The Telos device (TD) has shown excellent intraobserver and interobserver reliability for posterior drawer (PD) stress radiography. However, it is technically difficult to use, time consuming and expensive. The kneeling view has been proposed as a more cost effective and accessible approach. However, it failed to show similar precision to the Telos device in small comparative studies. We hypothesized that this could be attributed to unreliable patient and cassette positioning.
Aims: Evaluation of the accuracy and reliability of a new self-designed kneeling system for posterior drawer radiographs compared to the TD in a large prospective study.

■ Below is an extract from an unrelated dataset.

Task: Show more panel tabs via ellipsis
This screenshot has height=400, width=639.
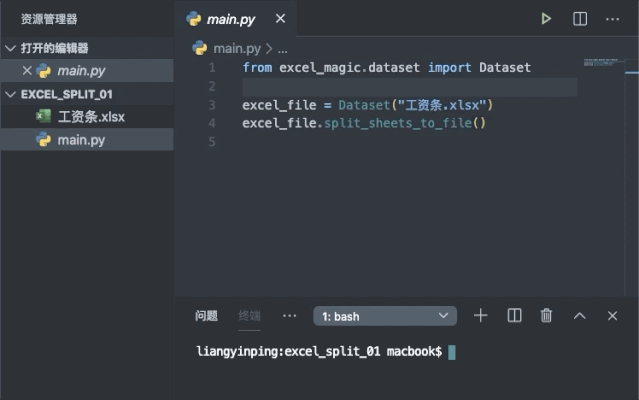Action: click(290, 316)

Between January 2015 and July 2019, all patients presenting at our clinic with unilateral PCL insufficiency were included. Before the initiation of the study, a kneeling system (KS) was designed to allow simple and reproducible patient and x-ray cassette positioning. Bilateral kneeling stress radiographs were performed using both our KS and the TD to allow comparison of the amount of PD between the injured and uninjured knee. Six independent observers (4 residents and 2 faculty members) were involved. All radiographs were measured according to the landmarks described by Jacobsen and Staubli, by each of the investigators on 2 separate occasions, at a minimum of 2 weeks apart. The results were expressed as the side-to-side difference (SSD). Statistics included consistency-of-agreement Intraclass Correlation Coefficients (CA-ICC), absolute-agreement ICC (AA-ICC) between raters, as well as Lin's concordance correlation coefficient for the comparison of the two methods. The mean differential bias between the two-measurement methods was estimated according Bland and Altman.

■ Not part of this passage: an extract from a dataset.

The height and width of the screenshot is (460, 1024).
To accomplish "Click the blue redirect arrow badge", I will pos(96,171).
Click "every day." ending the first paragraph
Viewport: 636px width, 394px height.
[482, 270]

2736 x-rays measures were performed on 57 patients. For SSD measure, CA-ICC was 0.87 [95% CI, 0.82- 0.91] with the TD, and 0.72 [95% CI, 0.63-0.80] with the KS. AA-ICC for the SSD was 0.86 [95% CI, 0.81-0.91] for the TD and 0.71 [95% CI, 0.62-0.79] for the KS. The KS and TD offered a concordance agreement for SSD measures of all observers at 0.80 [95% CI, 0.71-0.89]. The KS slightly underestimated the TD measurements for SSD with an average of 1.2mm [95% limits of agreement: -3.6, 6.1]. This variability of SSD measured with the KS increased with the magnitude of the instability. SSD measured with the KS can be recalibrated by computing: (TD SSD – 0.97)/0.72. No statistical significant difference could be observed between trial 1 and 2 measurements for SSD with KS for all observers.

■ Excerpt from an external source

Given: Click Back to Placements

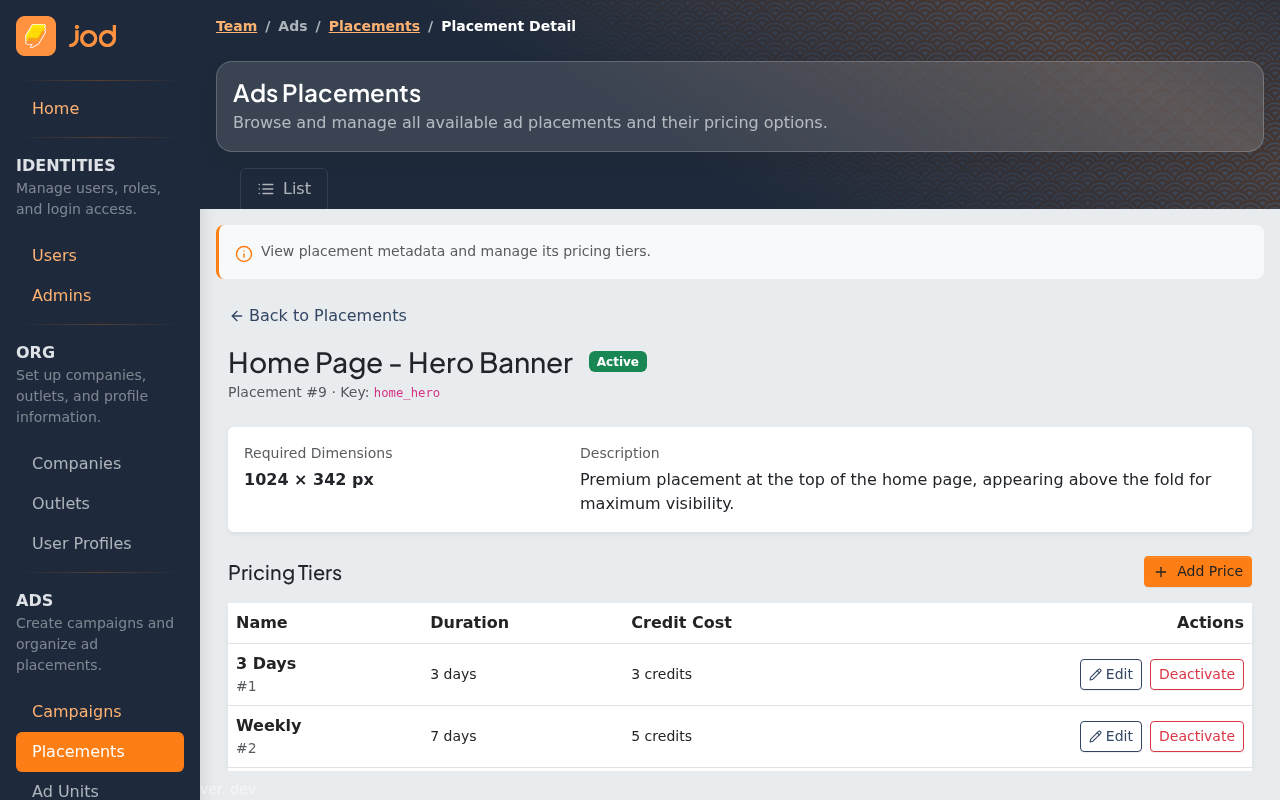Looking at the screenshot, I should click(318, 315).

This new KS for stress radiography in posterior knee instability demonstrates high interobserver and intraobserver reliability. Compared to the TD, it offers good concordance even if it slightly underestimates the SSD. This difference is not clinical relevant and can be adjusted with a simple correction formula. This KS might offers an easier and cost effective alternative to the TD.